Makie: axis limits with Inf

GLMakie doesn’t seem to adjust axis limits automatically if the data contains an Inf. E,g.

using GLMakie
lines(1:6,[-1, -2, 3, -Inf, -10, -11])

gives


You have to use xlims!() and ylims() to see all the data. It seems ok with NaN:

lines(1:6,[-1, -2, 3, NaN, -10, -11])

gives


I’m using Julia 1.7.3, GLMakie v0.6.13 on Windows 10.

They will probably appreciate it if you have the chance to report this as a bug on their issue tracker on github. They would appreciate it even more if you provide a pull request with a fix :smiley:

Not sure what exactly happens there but I always wonder if Inf should be allowed at all in a plot. Rendering a NaN in with a gap seems reasonable to me, but shouldn’t a point to Inf be a vertical line instead of nothing if we show it at all? Because it’s visually ill defined I would probably rather error than silently do weird behavior like this

I’m not really sure what it ought to do. I often plot things like 10*log10.(x) and it’s easier not to have to check for zeros first but maybe that’s just being lazy. I used to use Matlab quite a lot for that sort of thing but I can’t remember how it behaves.

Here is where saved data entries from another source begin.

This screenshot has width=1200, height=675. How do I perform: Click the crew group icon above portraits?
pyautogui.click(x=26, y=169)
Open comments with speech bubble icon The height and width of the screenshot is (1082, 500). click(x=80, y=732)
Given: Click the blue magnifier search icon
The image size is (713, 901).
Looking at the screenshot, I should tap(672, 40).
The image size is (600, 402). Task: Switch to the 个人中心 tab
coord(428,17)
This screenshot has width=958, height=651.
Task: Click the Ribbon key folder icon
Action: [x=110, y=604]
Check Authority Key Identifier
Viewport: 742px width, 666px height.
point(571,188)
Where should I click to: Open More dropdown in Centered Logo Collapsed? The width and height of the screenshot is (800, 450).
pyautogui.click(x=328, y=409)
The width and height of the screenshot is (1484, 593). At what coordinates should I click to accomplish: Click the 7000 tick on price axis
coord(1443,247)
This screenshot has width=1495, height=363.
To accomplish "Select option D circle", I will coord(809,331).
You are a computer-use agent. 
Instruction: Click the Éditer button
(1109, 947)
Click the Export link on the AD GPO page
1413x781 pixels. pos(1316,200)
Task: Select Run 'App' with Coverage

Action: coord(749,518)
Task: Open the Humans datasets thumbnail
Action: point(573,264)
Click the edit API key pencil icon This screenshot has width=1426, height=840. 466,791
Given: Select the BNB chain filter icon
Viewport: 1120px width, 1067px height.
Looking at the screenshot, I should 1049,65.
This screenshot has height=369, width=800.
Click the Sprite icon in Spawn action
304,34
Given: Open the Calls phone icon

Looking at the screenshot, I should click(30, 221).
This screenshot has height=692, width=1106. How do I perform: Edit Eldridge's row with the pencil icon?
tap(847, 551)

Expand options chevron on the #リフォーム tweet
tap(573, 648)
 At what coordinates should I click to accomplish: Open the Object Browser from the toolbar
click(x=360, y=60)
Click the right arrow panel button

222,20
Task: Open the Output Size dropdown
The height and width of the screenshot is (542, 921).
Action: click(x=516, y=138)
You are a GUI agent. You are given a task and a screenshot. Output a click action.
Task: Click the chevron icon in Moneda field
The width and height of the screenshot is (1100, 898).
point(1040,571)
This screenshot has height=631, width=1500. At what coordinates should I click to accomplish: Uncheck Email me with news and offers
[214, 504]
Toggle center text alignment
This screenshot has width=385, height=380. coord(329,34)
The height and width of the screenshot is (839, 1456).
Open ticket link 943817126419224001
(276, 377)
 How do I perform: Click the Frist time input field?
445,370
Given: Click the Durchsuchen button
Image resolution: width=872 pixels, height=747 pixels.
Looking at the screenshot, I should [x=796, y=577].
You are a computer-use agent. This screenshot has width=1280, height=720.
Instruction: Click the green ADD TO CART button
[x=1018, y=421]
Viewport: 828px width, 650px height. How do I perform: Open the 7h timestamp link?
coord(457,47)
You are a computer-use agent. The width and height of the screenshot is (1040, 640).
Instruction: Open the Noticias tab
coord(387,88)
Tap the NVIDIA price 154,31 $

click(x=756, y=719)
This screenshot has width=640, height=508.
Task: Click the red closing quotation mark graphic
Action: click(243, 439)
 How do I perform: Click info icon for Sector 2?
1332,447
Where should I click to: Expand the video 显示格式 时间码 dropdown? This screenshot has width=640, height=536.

yeah it’s difficult, you cannot really visualize infinities so if you want to show something then it has to be “hacky” to some degree I think

:+1:. Yes. I think this would be correct thing to do. Simply draw a line to the edge (or beyond) the plot clipping region. Hopefully the extra “if” statements won’t slow down the plotting algorithm in a significant way.

Similarly:

  • (x,y) = (inf, FINITEVAL) should also be drawn as a horizontal line to the edge of the plot.

Comment on @tt1234567’s example

The infNaN substitution appears to hilight a 2nd, more trivial issue:

  • inf values should be ignored when computing the x/y limits of the plot.
  • It appears that Makie gives up as soon as an infinite value is detected (keeping with its default extents of: (xmin,xmax)=(ymin,ymax)=(0,10))

I disagree: I don’t think it is ill defined (at least not visually).

But I would agree there are practical issues with such an implementation (ex: more complexity; vertical lines should be re-drawn as the user pans/zooms on the plot).

Agreed. Computing gain in dB (much as you describe) occurs quite often when processing data from circuit simulators at zero gain points. It is unpleasant to constantly add sanity checks/validation functions before plotting.

I also encounter similar issues when plotting results obtained from calculations of incomplete datasets (or when there are bugs with the calculations themselves :man_facepalming:)

I find that having a way of “showing” infinite tendencies on a plot is often useful (even if you can’t show infinity itself).